I started the Angle Control example script (w/ same PIDs/filters/etc.) and there the same thing happens: Target “1” → it moves to -1. Target “-2” → it moves to 2. Signs are switched. My serial output is straight Serial.print(sensor.getAngle());
The difference is, in the example script it stays put at the target, no wiggling whatsoever.
Is this happening a thing that was issued before somewhere? Those inconsitencies are a tough nut to crack for a “beginner”.

sensor.getAngle() is the “raw” angle. motor.shaft_angle is what the PID sees, and should be more useful for your debugging in this case. Presumably motor.sensor_direction is -1, so the multiply in FOCMotor::shaftAngle() will invert the direction from sensor.getAngle().

As runger says, you need to reset the velocity PID when entering angle mode, incase it has any lingering integral term from last time it was active.

thanks, that helped for understanding. Resetting didn´t help either.
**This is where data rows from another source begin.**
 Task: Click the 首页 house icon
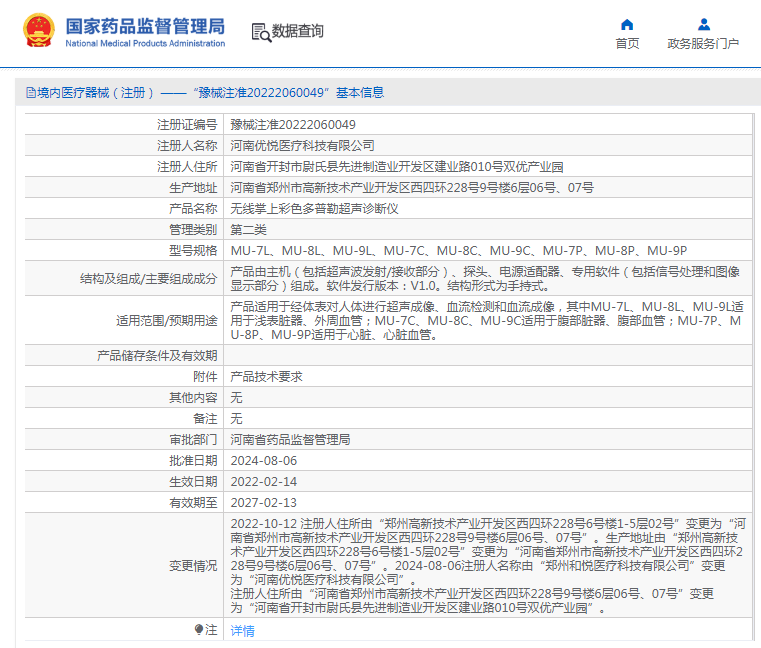[x=627, y=24]
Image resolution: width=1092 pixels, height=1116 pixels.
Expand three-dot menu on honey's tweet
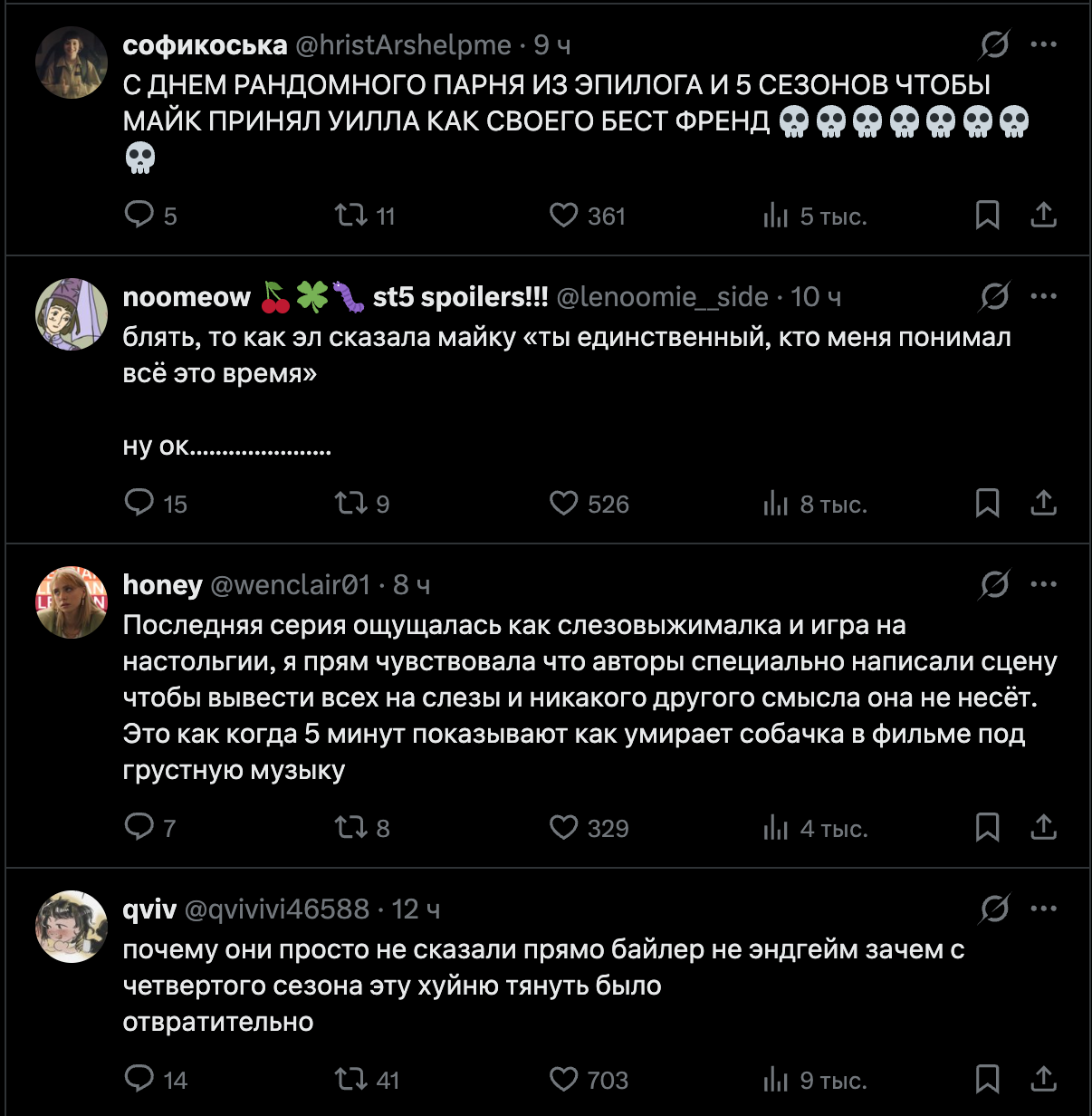coord(1044,584)
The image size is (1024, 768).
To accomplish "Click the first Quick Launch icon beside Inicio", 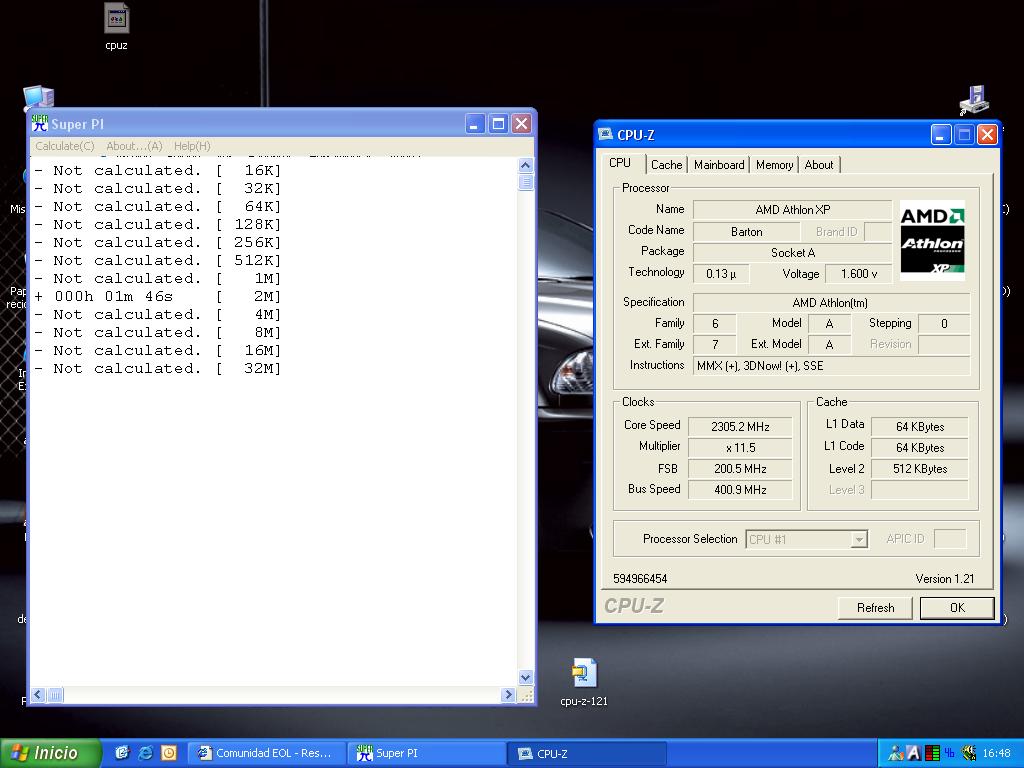I will [122, 753].
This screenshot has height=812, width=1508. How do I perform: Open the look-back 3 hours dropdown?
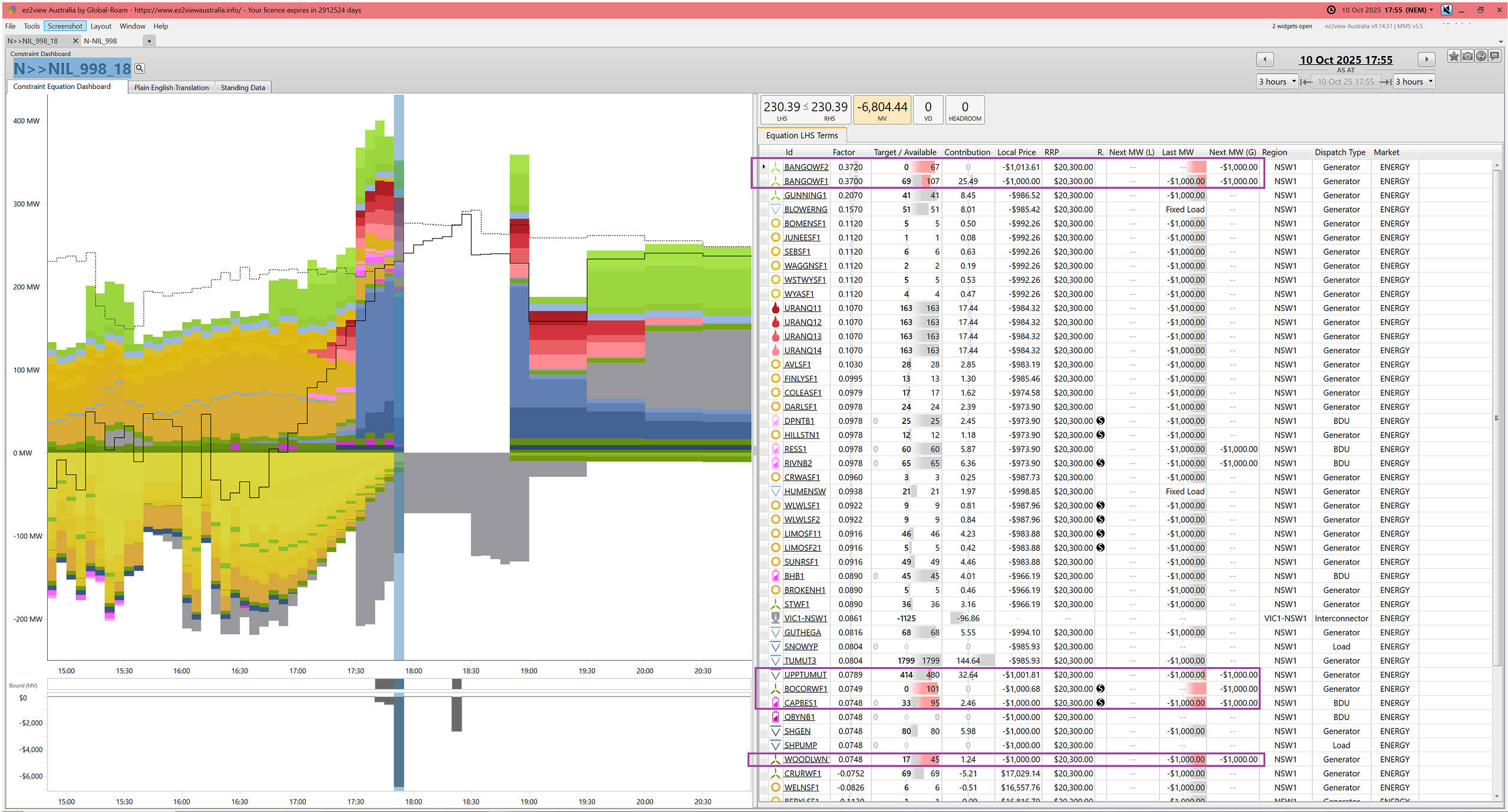1277,82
I guess I have to change my way of approach.

I don’t think there’s anything wrong with your approach. You just need to find out exactly where it’s going wrong. Thankfully SimpleFOC is indeed fairly simple, so there’s not a whole lot of code to dig through. Read through the BLDCMotor functions move and loopFOC, and pid.cpp.

I’d start by adding some Serial.print calls in BLDCMotor::move to catch when it’s applying torque in the opposite direction from the target angle, and then more in the PID update to figure out why.

Had to get my head free… aaand it works! Still rough, but now its “only” tuning. Thanks to you for pointing out some directions to look into!

It is solved mainly by giving the commands only once. Also, I stay in Angle Mode and motor enable/disable does the job, too. And I chose to work with the shaft angle only, what makes it easier for my 2.3 brain cells.

now looking something like

  // force towards pos. 2.9 when "near"
  if (curr_pos > 2.8 && CHECK == 0) {
    motor.enable();
    motor.target = 2.9;
    CHECK = 1;
  }

  // no force below 2.8
  if (curr_pos < 2.8 && CHECK == 1) {
    motor.disable();
    CHECK = 0;
  }

I recognized that setting motor.voltage_limit and/or motor.velocity_limit to 0 doesn´t have any effect whatsoever in my case. If that is correct behaviour then it´s somehow misleading. If the system is told “no voltage for you” it should go limp in my understanding. But I can adapt to it.